With these features, Ather is hoping to make the transition from petrol-powered scooters to their 340 and 450 models as easy as possible for users. But to fully realize that vision, there’s still one more piece of the puzzle to solve, said Jain: charging.
The company launched Ather 340 and Ather 450 in 2018 and, based on continued success, secured its fourth round of funding for $ 51 million in 2019. The unique value of Ather scooters is the intelligence, which is part of each scooter’s system. Ather’s 450 scooter comes equipped with a touchscreen GPS, remote diagnostics based on data patterns of other users, and an intelligent battery that can autonomously change modes in different environments to ensure its highest efficiency and power.

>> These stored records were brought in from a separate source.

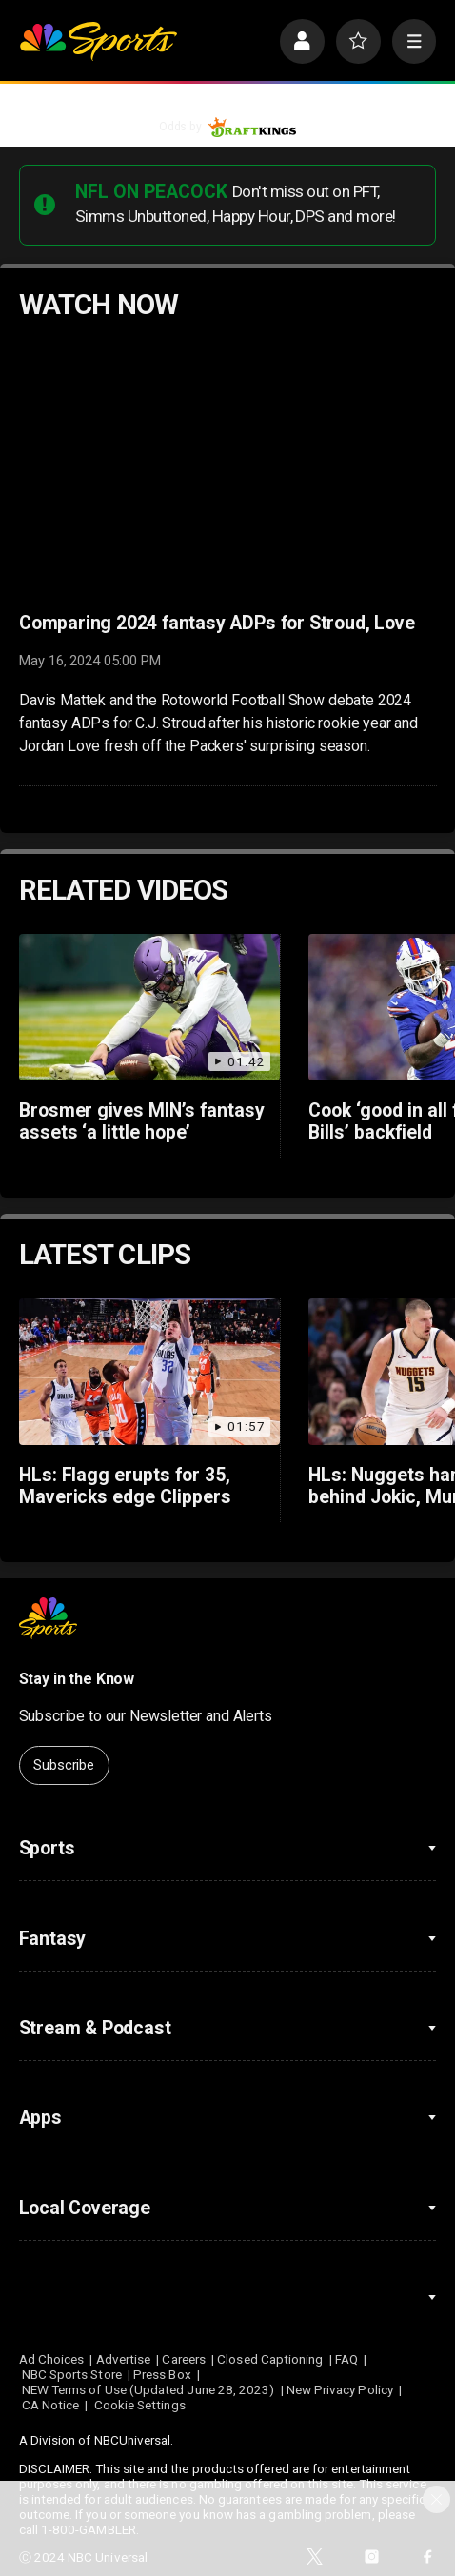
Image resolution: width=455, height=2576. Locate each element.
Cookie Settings (140, 2404)
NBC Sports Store (72, 2374)
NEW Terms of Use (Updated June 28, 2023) (148, 2389)
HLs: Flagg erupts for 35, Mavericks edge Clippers (125, 1486)
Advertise (123, 2359)
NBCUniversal (132, 2439)
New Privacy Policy (340, 2389)
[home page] (98, 41)
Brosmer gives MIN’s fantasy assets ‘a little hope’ (142, 1121)
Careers (183, 2359)
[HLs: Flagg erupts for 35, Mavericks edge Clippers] (149, 1371)
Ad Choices (52, 2359)
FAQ (346, 2359)
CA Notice (51, 2404)
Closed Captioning (270, 2359)
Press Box (162, 2374)
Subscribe (63, 1764)
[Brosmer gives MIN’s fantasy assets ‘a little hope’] (149, 1007)
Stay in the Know (76, 1679)
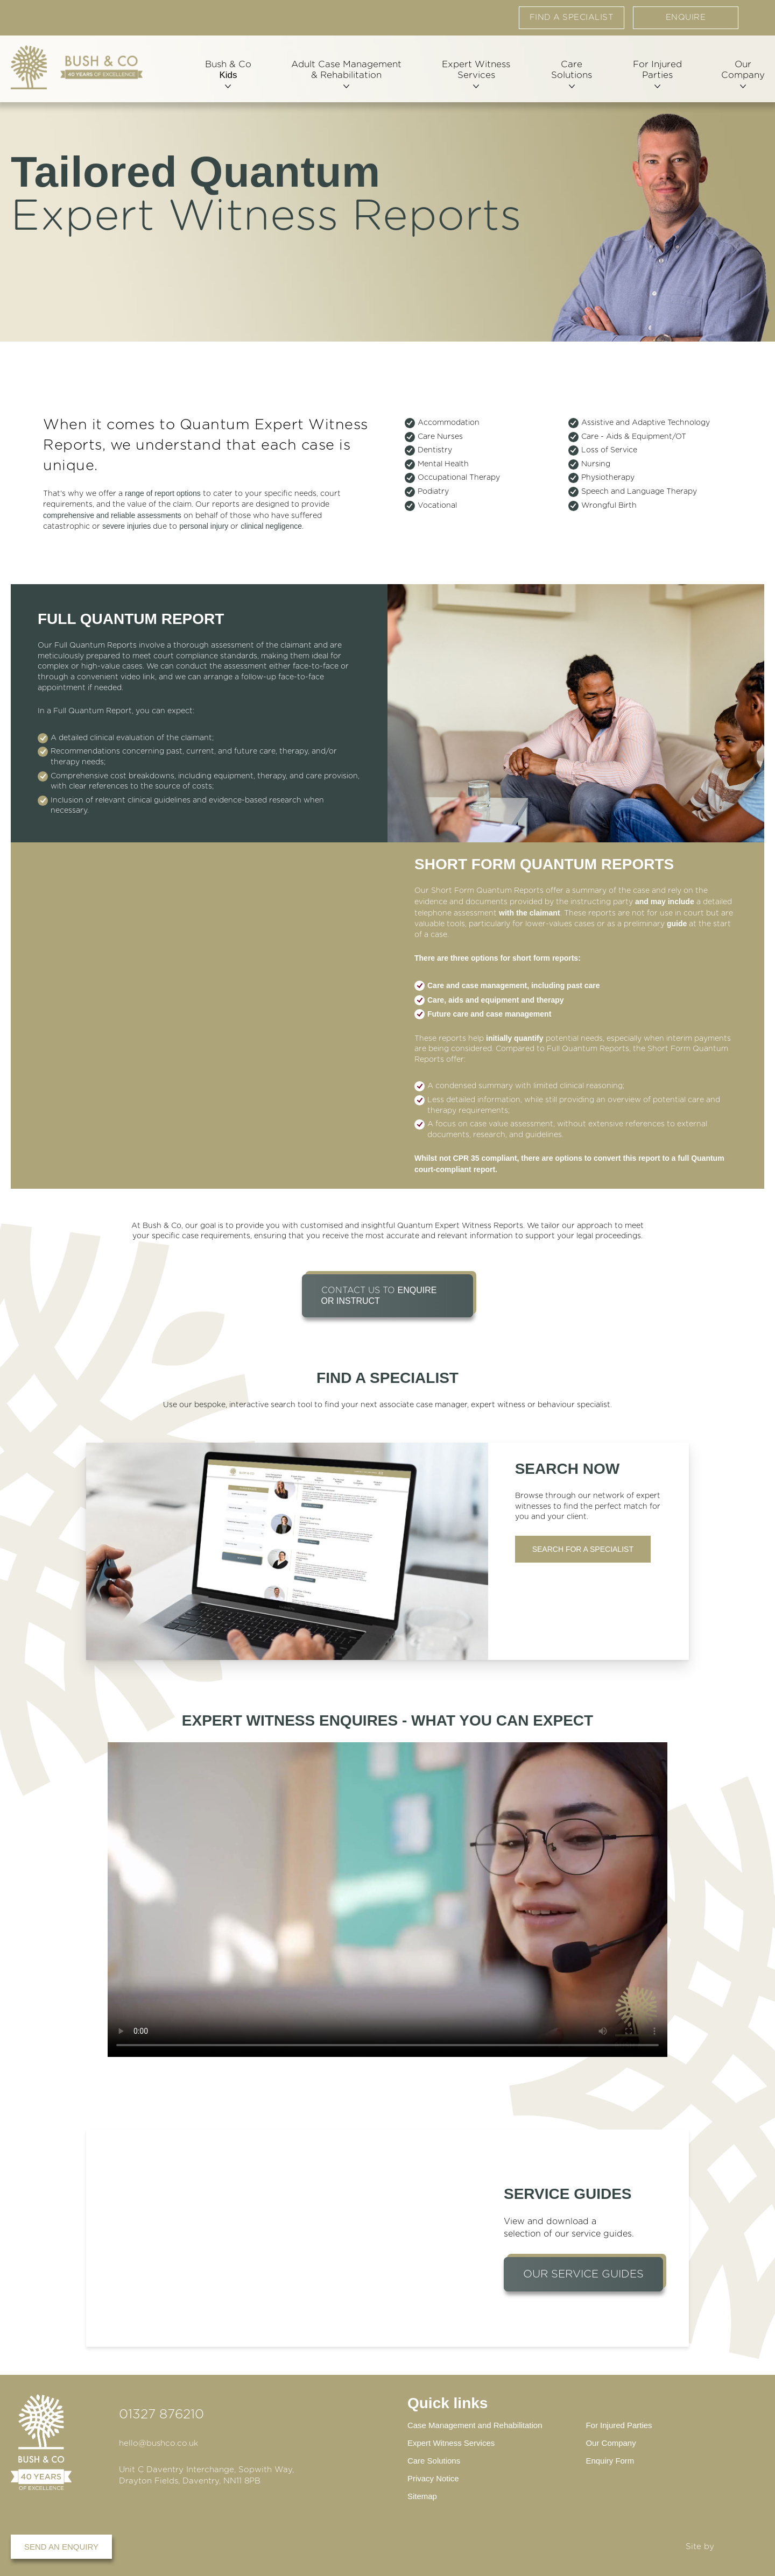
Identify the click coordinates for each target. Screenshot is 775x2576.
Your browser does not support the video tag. (387, 1899)
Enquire (686, 19)
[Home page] (77, 69)
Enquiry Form (610, 2459)
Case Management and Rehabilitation (474, 2423)
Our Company (740, 73)
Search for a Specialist (582, 1549)
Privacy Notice (433, 2477)
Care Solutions (570, 73)
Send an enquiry (61, 2546)
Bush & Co (228, 73)
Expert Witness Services (474, 73)
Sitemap (422, 2496)
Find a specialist (572, 19)
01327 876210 (161, 2412)
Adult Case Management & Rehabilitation (345, 73)
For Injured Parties (655, 73)
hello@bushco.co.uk (158, 2441)
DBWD (741, 2547)
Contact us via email (755, 16)
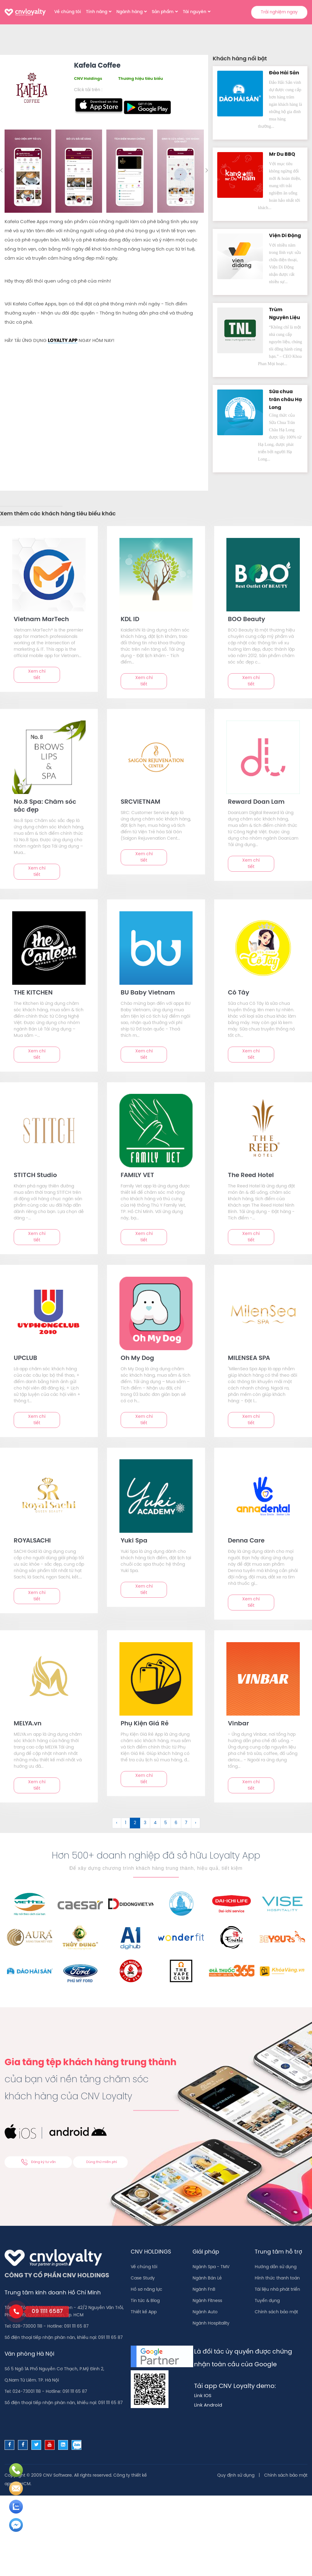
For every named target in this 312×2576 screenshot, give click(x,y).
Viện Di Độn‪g (285, 235)
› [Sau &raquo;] (195, 1823)
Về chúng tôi (67, 12)
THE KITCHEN (33, 993)
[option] (28, 171)
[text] (49, 574)
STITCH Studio (35, 1175)
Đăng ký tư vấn (38, 2162)
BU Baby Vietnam (148, 993)
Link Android (208, 2405)
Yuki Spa (134, 1541)
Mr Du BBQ (282, 154)
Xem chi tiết (36, 674)
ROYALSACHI (32, 1541)
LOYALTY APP (62, 340)
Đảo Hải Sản (284, 73)
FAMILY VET (137, 1175)
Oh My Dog (137, 1358)
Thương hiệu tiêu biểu (140, 79)
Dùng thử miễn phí (101, 2162)
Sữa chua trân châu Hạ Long (285, 399)
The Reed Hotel (251, 1175)
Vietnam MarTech (41, 619)
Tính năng (96, 12)
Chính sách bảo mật (276, 2312)
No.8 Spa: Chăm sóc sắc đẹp (45, 806)
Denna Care (246, 1541)
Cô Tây (238, 993)
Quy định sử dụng (235, 2475)
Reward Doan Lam (256, 802)
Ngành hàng (129, 12)
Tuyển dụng (267, 2301)
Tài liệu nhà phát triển (277, 2289)
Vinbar (238, 1723)
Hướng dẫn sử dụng (275, 2267)
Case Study (143, 2278)
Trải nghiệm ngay (279, 12)
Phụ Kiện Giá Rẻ (144, 1723)
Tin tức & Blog (145, 2301)
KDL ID (130, 619)
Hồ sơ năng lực (146, 2289)
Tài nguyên (194, 12)
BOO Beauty (246, 619)
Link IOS (202, 2395)
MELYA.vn (27, 1723)
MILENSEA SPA (249, 1358)
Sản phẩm (163, 12)
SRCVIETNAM (140, 802)
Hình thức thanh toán (277, 2278)
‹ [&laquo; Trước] (116, 1823)
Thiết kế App (144, 2312)
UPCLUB (25, 1358)
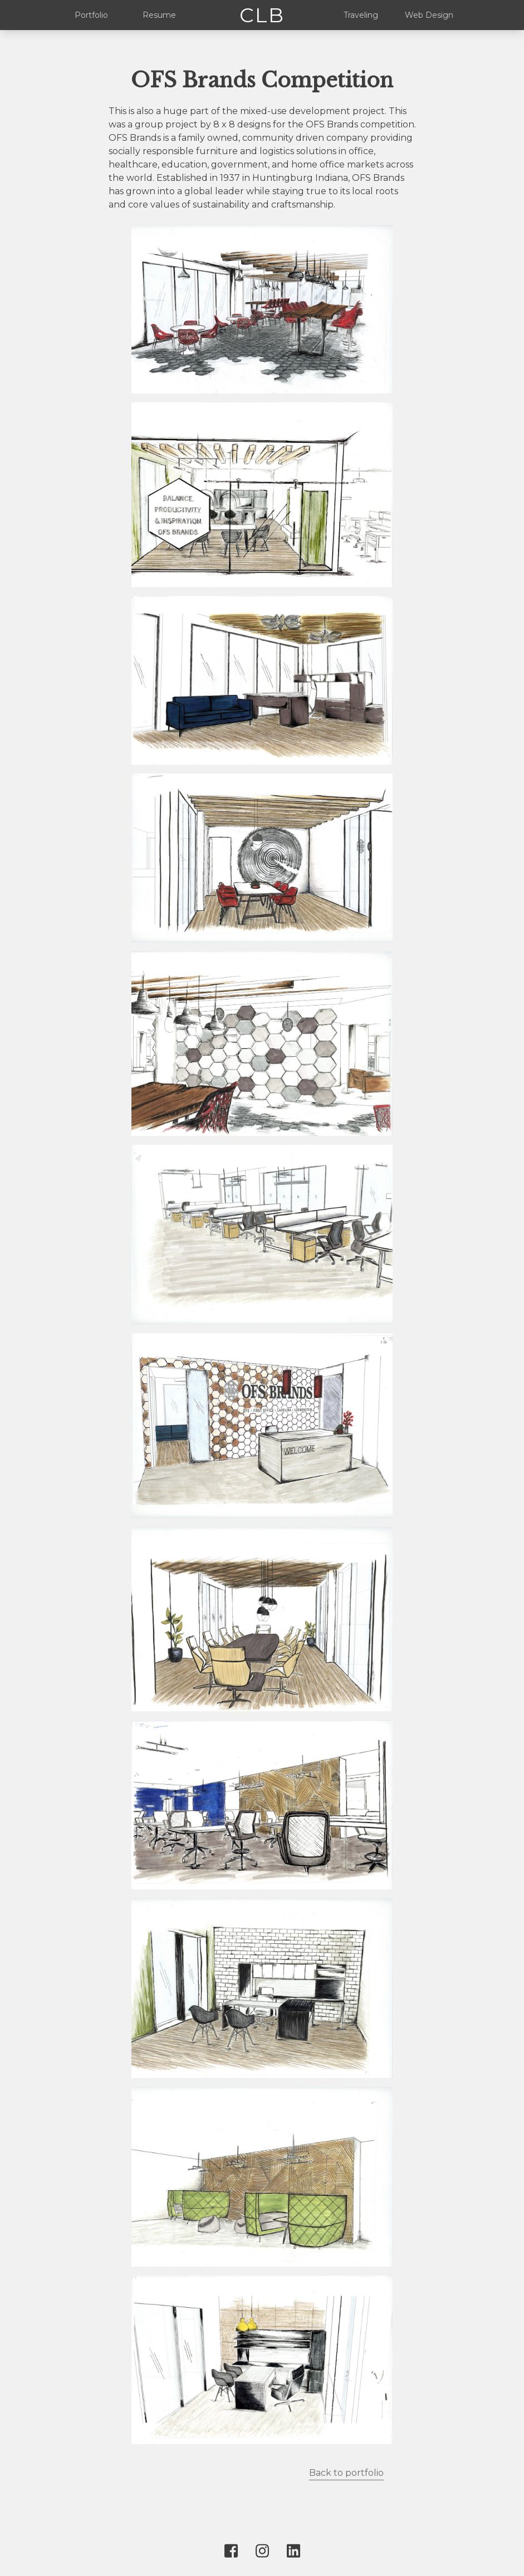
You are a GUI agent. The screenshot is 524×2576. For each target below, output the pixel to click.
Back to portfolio (346, 2472)
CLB (261, 15)
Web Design (429, 15)
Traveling (361, 15)
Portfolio (91, 15)
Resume (159, 15)
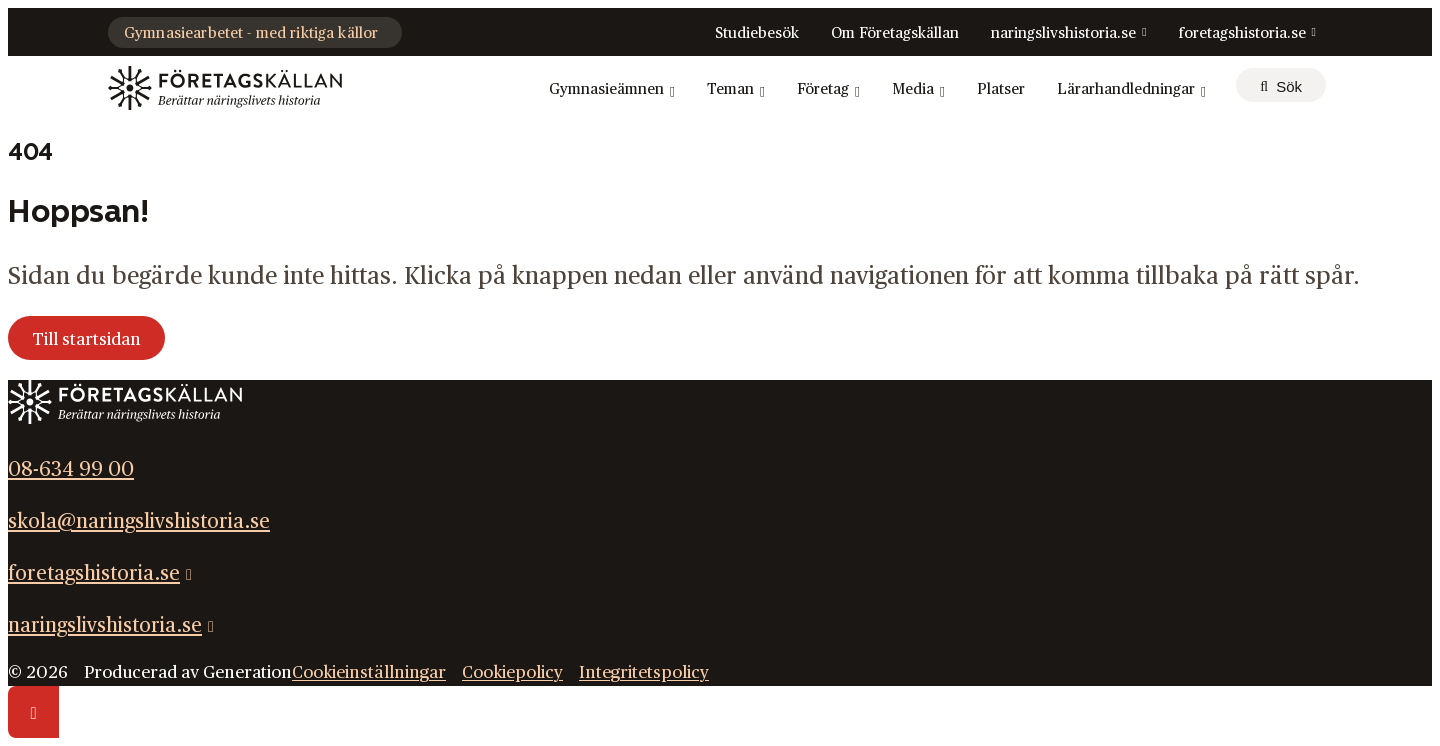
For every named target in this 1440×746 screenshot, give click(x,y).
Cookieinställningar (369, 672)
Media (918, 90)
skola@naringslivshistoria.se (139, 522)
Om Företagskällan (895, 33)
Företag (828, 90)
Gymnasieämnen (612, 90)
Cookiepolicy (512, 672)
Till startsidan (86, 339)
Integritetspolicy (644, 672)
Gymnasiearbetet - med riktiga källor (251, 33)
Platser (1001, 89)
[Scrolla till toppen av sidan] (33, 711)
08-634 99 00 (71, 470)
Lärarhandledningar (1131, 90)
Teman (736, 90)
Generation (247, 672)
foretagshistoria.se (1242, 33)
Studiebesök (757, 33)
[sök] (1281, 85)
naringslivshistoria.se (1063, 33)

Performance of its scooters remains central to Ather’s journey. However, Ather’s goal has expanded beyond this to creating a grid of charging infrastructure in Bangalore and Chennai. Here, roadways are littered with petrol and gas stations. But electric vehicles face a significantly scarcer infrastructure, giving rise to range anxiety in users, which Ather has tried to curb with its charging grid. Ather scooter users can navigate to 38 charging locations across Bengaluru and 14 in Chennai using their scooter’s dashboard and charge their vehicle at up to 1 km/minute. While designed with its scooters in mind, Ather’s charging points can also be used for other types of electric vehicles as well. Based on the success of the charging grid, plans are underway to expand charging-station availability into neighbouring cities.
Going forward, as the company continues to grow its technology, Ather hopes to continue to grow its influence and impact on users as well.